Goons on IceIf you have nothing to do this Queen’s Birthday long weekend, you should put on some winter woollies and head out to Penrith (okay, I know I’ve probably lost you already, but try to stay with me) for the 2016 Australian Ice Hockey League All-Star Weekend. I have absolutely no intention of doing so myself, but I’d like at least one person to go and give me a report on the festivities.
Ice hockey has always held a queer sort of affection in my heart since my early years playing NHLPA Hockey ’93 on Sega Mega Drive. We would stay up all night playing this exotic game, and names like Steve Yzerman and Sergei Federov are forever burned in my psyche (I played with the Detroit Redwings).
The highlight, of course, was the fights. If you felt the game getting away from you, you’d try to start a bingle and injure one of the opposition’s star players. I’m not sure what this says about my ten-year-old self, but I’m comfortable in blaming the game for encouraging me to behave like that. Because that’s what people do, isn’t it? People only steal cars because they’ve played GTA, right?
I’m sure the ice hockey connoisseurs out there will be shaking their heads as I debase their game to a violent slog fest, and for this I apologise. I acknowledge there is also an incredible amount of skill needed to play ice hockey. My own experience of ice skating is looking like a nervous simpleton for a few hours and then limping away with a sore tailbone and dented pride. Put a puck in front of me and I’m likely to slip over and swallow it.

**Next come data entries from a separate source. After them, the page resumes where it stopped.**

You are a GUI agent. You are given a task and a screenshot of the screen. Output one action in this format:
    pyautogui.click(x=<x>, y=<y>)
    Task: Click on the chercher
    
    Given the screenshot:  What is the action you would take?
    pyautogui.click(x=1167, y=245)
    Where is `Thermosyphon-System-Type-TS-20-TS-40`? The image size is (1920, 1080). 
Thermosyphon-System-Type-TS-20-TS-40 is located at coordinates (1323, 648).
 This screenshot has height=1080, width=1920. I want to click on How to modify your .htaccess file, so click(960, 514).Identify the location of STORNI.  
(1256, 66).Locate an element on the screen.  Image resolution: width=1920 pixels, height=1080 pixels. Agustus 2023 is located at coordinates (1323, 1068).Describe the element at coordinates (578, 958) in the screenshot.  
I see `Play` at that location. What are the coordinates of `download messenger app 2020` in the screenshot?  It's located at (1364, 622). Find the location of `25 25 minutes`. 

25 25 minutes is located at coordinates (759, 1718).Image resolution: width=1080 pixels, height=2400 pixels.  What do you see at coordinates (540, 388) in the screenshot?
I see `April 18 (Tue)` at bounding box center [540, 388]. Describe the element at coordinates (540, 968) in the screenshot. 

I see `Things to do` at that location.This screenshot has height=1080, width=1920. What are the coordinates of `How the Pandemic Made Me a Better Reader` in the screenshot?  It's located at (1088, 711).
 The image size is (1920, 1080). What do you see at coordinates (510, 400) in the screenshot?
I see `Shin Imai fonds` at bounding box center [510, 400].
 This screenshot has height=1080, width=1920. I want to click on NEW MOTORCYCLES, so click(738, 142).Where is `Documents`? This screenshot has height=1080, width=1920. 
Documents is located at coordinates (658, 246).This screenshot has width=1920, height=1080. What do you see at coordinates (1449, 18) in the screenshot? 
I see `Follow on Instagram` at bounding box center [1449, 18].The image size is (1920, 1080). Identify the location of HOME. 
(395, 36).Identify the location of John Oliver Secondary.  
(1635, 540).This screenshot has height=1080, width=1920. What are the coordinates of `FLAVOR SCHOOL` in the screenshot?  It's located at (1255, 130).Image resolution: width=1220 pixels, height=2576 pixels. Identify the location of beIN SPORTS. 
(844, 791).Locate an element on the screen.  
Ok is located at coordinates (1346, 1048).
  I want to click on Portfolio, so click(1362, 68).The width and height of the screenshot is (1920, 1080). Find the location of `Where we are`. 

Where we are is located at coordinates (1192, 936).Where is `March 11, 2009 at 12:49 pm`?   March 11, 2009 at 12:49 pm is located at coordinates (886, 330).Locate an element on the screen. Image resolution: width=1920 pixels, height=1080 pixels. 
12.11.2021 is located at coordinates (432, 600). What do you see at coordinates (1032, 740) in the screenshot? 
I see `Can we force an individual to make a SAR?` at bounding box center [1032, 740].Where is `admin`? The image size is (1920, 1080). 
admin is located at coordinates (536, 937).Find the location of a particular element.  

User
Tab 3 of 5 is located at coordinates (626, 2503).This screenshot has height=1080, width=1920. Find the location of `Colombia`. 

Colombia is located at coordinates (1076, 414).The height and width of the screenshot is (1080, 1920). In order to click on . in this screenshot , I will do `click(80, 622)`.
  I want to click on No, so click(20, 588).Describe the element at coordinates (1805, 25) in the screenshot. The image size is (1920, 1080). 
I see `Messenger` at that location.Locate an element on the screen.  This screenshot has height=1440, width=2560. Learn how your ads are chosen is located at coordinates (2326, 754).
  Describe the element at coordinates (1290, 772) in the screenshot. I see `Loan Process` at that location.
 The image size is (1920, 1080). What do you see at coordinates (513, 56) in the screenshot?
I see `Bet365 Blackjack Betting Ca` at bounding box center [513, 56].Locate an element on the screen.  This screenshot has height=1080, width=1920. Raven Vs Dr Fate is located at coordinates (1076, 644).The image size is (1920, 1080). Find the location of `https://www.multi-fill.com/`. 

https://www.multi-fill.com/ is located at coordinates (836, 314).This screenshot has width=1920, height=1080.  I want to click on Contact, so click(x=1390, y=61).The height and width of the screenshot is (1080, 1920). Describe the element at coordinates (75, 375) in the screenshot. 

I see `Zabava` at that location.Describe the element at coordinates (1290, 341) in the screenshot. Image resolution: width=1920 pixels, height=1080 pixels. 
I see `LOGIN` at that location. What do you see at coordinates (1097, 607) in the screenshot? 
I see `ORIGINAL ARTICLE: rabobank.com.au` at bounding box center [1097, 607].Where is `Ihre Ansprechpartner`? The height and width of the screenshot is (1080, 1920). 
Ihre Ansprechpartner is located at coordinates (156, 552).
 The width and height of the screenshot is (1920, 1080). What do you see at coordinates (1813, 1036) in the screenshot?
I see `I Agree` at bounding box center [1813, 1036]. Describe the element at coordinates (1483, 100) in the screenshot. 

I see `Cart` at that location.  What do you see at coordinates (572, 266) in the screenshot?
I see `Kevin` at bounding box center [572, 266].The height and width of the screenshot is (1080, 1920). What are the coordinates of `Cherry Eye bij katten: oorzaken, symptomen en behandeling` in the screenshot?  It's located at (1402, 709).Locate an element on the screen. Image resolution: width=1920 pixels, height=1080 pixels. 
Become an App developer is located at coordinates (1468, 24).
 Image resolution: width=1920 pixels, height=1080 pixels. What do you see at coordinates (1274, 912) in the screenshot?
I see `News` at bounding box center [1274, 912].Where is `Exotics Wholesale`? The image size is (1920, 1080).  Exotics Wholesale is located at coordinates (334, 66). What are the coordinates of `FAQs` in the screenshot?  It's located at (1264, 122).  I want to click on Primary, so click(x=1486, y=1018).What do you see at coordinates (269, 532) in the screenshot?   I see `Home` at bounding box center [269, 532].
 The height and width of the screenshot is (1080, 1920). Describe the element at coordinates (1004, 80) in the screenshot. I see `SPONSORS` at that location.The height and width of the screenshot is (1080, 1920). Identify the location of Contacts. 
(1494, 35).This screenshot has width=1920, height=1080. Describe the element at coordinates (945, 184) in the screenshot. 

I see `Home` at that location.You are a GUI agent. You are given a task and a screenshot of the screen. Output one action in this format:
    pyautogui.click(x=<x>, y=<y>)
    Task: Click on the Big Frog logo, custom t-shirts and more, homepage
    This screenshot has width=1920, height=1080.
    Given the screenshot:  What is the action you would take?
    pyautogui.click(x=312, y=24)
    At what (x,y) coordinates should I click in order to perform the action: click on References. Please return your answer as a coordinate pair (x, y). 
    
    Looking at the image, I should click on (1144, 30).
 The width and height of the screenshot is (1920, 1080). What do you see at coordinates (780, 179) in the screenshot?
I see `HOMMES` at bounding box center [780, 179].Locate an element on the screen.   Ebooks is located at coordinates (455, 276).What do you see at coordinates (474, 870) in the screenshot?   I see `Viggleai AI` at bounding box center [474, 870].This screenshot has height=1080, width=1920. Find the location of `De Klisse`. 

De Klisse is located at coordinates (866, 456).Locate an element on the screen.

Make no mistake, though, it is also a brutal sport. They have players whose sole role is to come on and start fights to change momentum – kind of like the lowest level of suburban rugby league, except the players are on a different kind of ice.
These ‘enforcers’ might claim they only respond to dirty play from the other side, but I’m not buying it; I’ve seen ‘Goon’. If you haven’t, and you like sports movies, I highly recommend you do (it has recently started streaming on the local version of Netflix). It has Sean William-Scott in it, but don’t let that deter you; it’s some of his best work. Based on a true story, it follows the unlikely path of a guy who gets drafted to play professional hockey, primarily because he can hand out a beating when necessary. Confrontingly violent, it is also quite uplifting and heartfelt. Who doesn’t like an underdog story?
The fact that there is even a functioning ice hockey league in Australia is an underdog story in itself. The idea of this sport thriving here seems so incongruous with our sun soaked lifestyle. I like it. I’ll be damned if I’ll head out to Penrith to watch it, but I love the fact I could if I wanted to.